* **任务 A**:
在关于 beta 分布参数化的帖子里,哪两个字段本应返回相同的结果?
* **任务 B**:
请逐字重复关于 beta 分布参数化的帖子中从"# mixture 2"到"n, replace = TRUE) * 100)"的部分。
* **任务 C**:
关于 beta 分布参数化的帖子停在了中途,请从它最后一行之后接着往下写。

··· 文档正文 ···

我正在尝试执行与此处的示例完全相同的分析,但使用不同的 beta 分布参数化。在分析开始时,我不确定我想要什么参数化,所以我定义了一个自定义函数,以便我可以在一个地方进行参数化更改,然后在其余代码中使用。见下文。

f_beta <- function(x, elig, par) {
  return (
    dbeta(x, 
          exp(par[1] + par[2] * log(elig)), 
          exp(par[3] + par[4] * log(elig)), 
          log = TRUE))
}

当我尝试将该函数应用于数据帧的数据时,它不会返回正确的结果。"likelihood" 和 "likelihood2" 字段应该返回相同的结果,但事实并非如此。

assignments <- df %>%
  select(-cluster) %>%
  crossing(fits) %>%
  mutate(likelihood = prior * dbeta(enrpct, exp(a0 + b0 * log(elig)), exp(a1 + b1 * log(elig)), log = TRUE), 
         likelihood2 = prior * f_beta(enrpct, elig, c(a0, b0, a1, b1))) %>%
  group_by(id) %>%
  top_n(1, likelihood) %>%
  ungroup()

完整代码如下。

library(tidyr)
library(dplyr)

# custom beta distribution parameterization
f_beta <- function(x, elig, par) {
  return (dbeta(x, exp(par[1] + par[2] * log(elig)), exp(par[3] + par[4] * log(elig)), log = TRUE))
}

# log-likelihood
ll <- function(x, elig, par) {
  -sum(f_beta(x, elig, par))
}

# optimizer 
fit_beta <- function(x, elig, init = c(-0.5, 0.2, -1.1, 0.3)) {
  m <- optim(par = init, fn = ll, elig = elig, x = x)
  coef <- m$par
  data_frame(a0 = coef[1], b0 = coef[2], a1 = coef[3], b1 = coef[4], number = length(x))
}


####### generate data
n <- 10000
n2 <- 5000

# mixture 1 parameters
a0 <- -1
b0 <- 0.3
a1 <- -2
b1 <- 1

# mixture 2 parameters
a01 <- -1
b01 <- 0.5
a11 <- -1.5
b11 <- 0.8

# generate data 
df <- data.frame(id = 1:n, elig = sample(1:100, size = n, replace = TRUE) * 100)
df$enrpct <- rbeta(n, exp(a0 + b0 * log(df$elig)), exp(a1 + b1 * log(df$elig)))
df2 <- data.frame(id = (n+1):(n+n2), elig = sample(1:100, size = n2, replace = TRUE) * 100)

··· 可用数据 ···

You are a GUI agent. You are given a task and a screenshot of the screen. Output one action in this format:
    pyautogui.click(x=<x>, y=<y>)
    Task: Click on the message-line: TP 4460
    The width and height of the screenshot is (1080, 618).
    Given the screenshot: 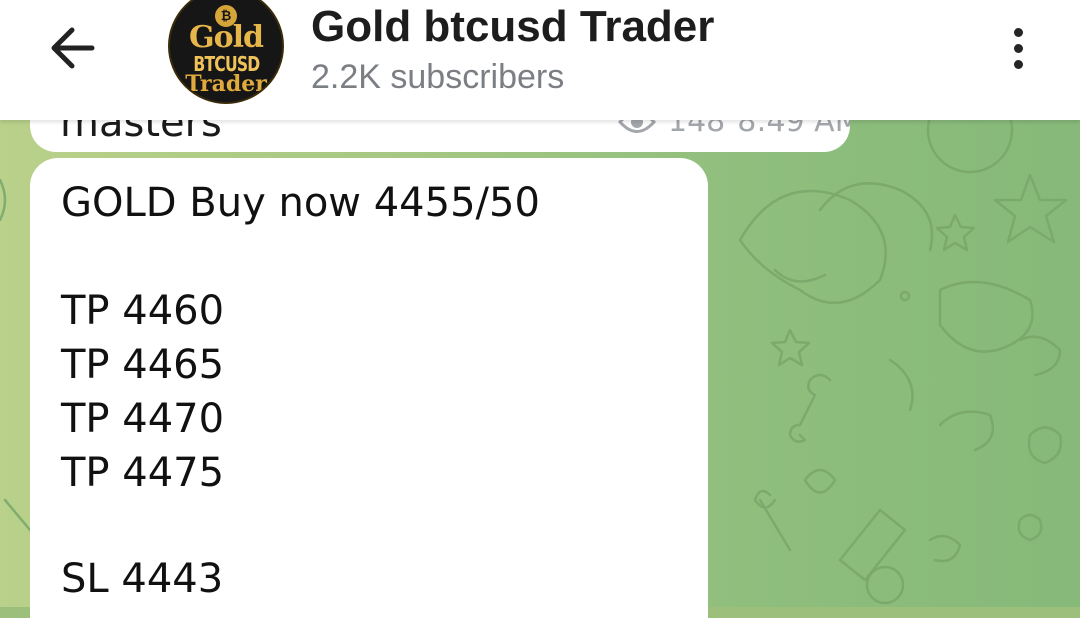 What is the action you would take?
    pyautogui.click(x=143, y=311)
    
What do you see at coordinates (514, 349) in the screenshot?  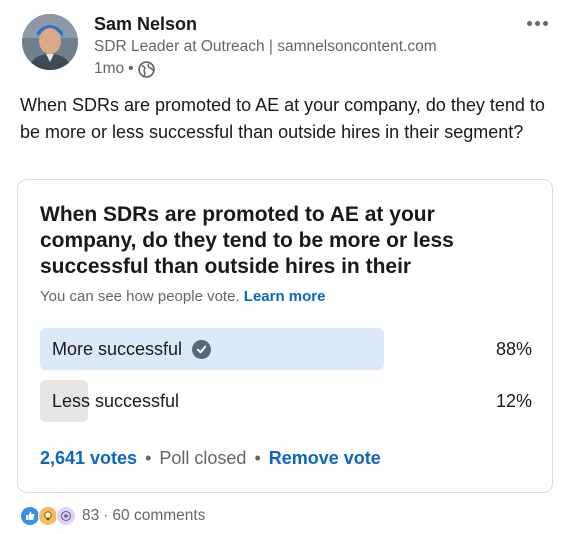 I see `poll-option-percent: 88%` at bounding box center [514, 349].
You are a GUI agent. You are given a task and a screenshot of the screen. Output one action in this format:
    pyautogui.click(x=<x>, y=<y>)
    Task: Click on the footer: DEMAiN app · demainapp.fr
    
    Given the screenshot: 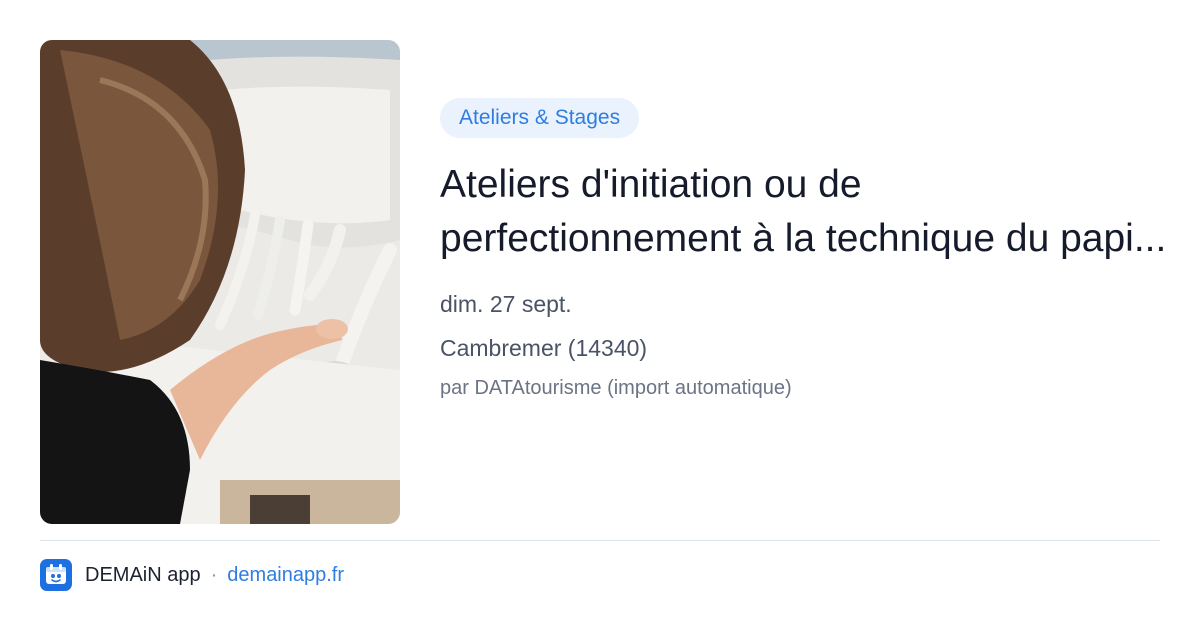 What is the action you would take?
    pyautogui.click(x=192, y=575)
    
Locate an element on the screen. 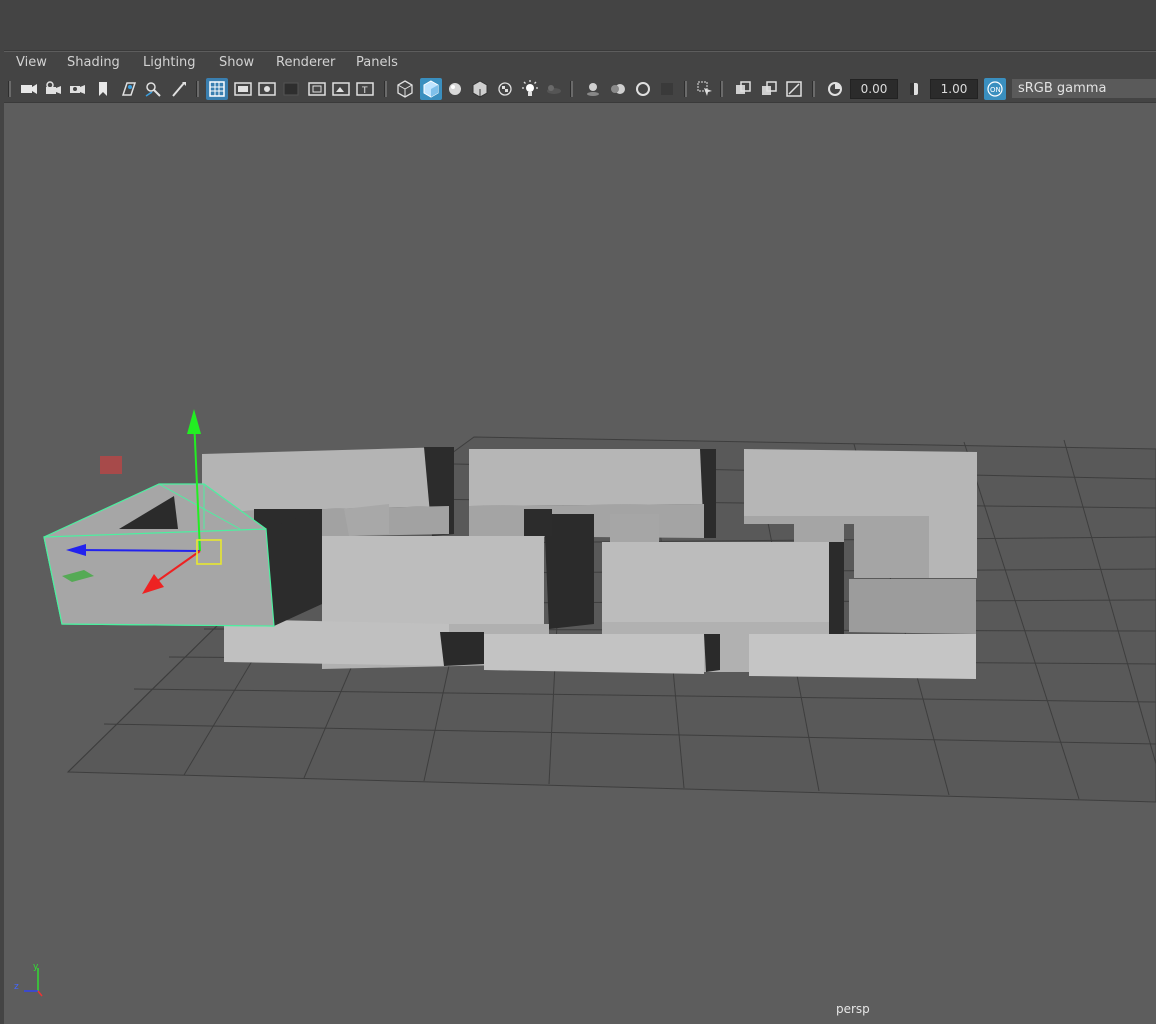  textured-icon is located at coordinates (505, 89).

···

* **作答区 A**:
"likelihood" 和 "likelihood2"。

* **作答区 B**:
# mixture 2 parameters
a01 <- -1
b01 <- 0.5
a11 <- -1.5
b11 <- 0.8

# generate data 
df <- data.frame(id = 1:n, elig = sample(1:100, size = n, replace = TRUE) * 100)

* **作答区 C**:
df2$enrpct <- rbeta(n2, exp(a01 + b01 * log(df2$elig)), exp(a11 + b11 * log(df2$elig)))
df <- rbind(df, df2)

# assign to clusters randomly like in example
df$cluster <- factor(sample(c("A", "B"), nrow(df), replace = TRUE))

# maximization step of E-M algorithm
fits <- df %>%
  group_by(cluster) %>%
  do(fit_beta(.$enrpct, .$elig)) %>%
  ungroup() %>% 
  mutate(prior = number / sum(number))

# expectation step of E-M algorithm
assignments <- df %>%
  select(-cluster) %>%
  crossing(fits) %>%
  mutate(likelihood = prior * dbeta(enrpct, exp(a0 + b0 * log(elig)), exp(a1 + b1 * log(elig)), log = TRUE), 
         likelihood2 = prior * f_beta(enrpct, elig, c(a0, b0, a1, b1))) %>%
  group_by(id) %>%
  top_n(1, likelihood) %>%
  ungroup()

head(assignments)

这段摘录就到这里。